Chris Conley turned me on to the concept of “dailies” at last year’s UXWeek conference. He showed how movie studios pull different aspects of their work together on a daily basis to ensure they’re always integrating and they’re always focusing on problems and solutions in the context of the final product experience. One day the focus may be on lighting and sound, and the next day the issue might be pacing and character development.
So here’s some of the thinking I’ve been trying to apply to turn these uncomfortable requests into smarter design practices:
- Relax the defenses. You’re in this process together, and what’s being asked of you probably addresses some significant concerns, or else it wouldn’t be needed yesterday. Take a deep breath. Proceed.
- Listen. What’s really being asked for? What’s the problem they’re trying to address? They may be saying “new design comps,” “new wireframes,” or “revised prototype,” but that may be the only way they know to ask for what they really actually need. The real need might be, “something to help me sell this idea” or “a complete view of the required functionality.” The real need could be matched by something much smaller in scope than was asked for.
- Isolate the issue. After listening, some probing questions can help determine what dimensions of the design work really needs to be delivered on. Focus on the gap between where you are and what you need. Articulate this gap. “What we have now are several loose concepts, but what you need is something to assure you that the back-end development work you’re doing isn’t going to have to be heavily reworked.”
- Qualify the importance. Is closing the identified gap really the most important thing to take care of next? Where does it rank amongst all the normally planned activities?
- Design for the gap. A rule of thumb from the 3D product development world is “prototype what you don’t know.” The same concept applies here.
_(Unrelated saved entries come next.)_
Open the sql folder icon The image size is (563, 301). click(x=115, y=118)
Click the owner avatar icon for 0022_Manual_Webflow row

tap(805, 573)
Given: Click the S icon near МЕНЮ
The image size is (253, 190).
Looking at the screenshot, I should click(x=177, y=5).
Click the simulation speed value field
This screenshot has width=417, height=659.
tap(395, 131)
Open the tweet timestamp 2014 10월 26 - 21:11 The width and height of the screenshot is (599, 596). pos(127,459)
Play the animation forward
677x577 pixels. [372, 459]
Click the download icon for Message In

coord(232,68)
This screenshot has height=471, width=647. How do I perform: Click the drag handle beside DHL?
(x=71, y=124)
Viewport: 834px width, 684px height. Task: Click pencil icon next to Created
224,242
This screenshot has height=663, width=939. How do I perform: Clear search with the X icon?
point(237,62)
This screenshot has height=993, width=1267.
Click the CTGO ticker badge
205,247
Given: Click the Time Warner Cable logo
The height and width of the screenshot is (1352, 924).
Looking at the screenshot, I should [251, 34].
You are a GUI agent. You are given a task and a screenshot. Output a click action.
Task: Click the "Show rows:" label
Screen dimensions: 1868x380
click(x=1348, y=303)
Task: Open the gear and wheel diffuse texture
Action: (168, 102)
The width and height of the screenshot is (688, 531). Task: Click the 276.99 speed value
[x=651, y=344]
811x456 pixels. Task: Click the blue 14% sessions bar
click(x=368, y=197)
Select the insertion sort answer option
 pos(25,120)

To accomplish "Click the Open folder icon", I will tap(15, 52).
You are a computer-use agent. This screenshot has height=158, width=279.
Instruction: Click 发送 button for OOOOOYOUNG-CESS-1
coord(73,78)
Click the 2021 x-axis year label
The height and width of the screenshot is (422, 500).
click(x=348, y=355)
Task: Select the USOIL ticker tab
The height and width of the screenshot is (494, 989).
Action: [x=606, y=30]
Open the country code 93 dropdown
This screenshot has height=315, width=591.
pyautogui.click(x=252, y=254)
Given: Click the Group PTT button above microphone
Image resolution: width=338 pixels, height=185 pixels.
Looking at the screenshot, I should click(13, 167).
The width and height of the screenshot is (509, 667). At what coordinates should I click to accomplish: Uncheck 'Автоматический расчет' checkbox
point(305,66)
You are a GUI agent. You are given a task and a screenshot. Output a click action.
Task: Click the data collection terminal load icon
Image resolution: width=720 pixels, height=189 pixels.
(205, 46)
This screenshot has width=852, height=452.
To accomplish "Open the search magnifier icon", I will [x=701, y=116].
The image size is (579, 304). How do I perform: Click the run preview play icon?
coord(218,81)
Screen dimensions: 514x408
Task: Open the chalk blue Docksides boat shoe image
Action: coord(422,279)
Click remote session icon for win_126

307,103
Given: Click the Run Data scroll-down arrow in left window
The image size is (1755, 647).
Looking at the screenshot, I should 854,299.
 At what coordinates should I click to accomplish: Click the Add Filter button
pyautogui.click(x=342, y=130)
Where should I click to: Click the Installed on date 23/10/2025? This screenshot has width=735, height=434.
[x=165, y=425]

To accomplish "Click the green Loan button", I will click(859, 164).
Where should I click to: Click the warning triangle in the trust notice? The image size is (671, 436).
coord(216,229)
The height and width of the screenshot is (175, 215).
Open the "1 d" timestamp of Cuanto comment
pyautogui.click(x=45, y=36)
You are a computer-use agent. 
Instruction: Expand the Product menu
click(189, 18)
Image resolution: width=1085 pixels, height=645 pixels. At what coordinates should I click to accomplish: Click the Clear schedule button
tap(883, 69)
Fall out of love with that comprehensive documentation system that rivals John Nash’s Beautiful Mind for its complexity. Design using ONLY the dimensions and scope of the solution that correspond to the solution, temporarily ignoring the rest.
- Set Expectations. What you are capable delivering in short term is an iteration on the isolated issue of concern. You’re not reworking everything — you’re only touching the aspects of the work that can help everyone move forward.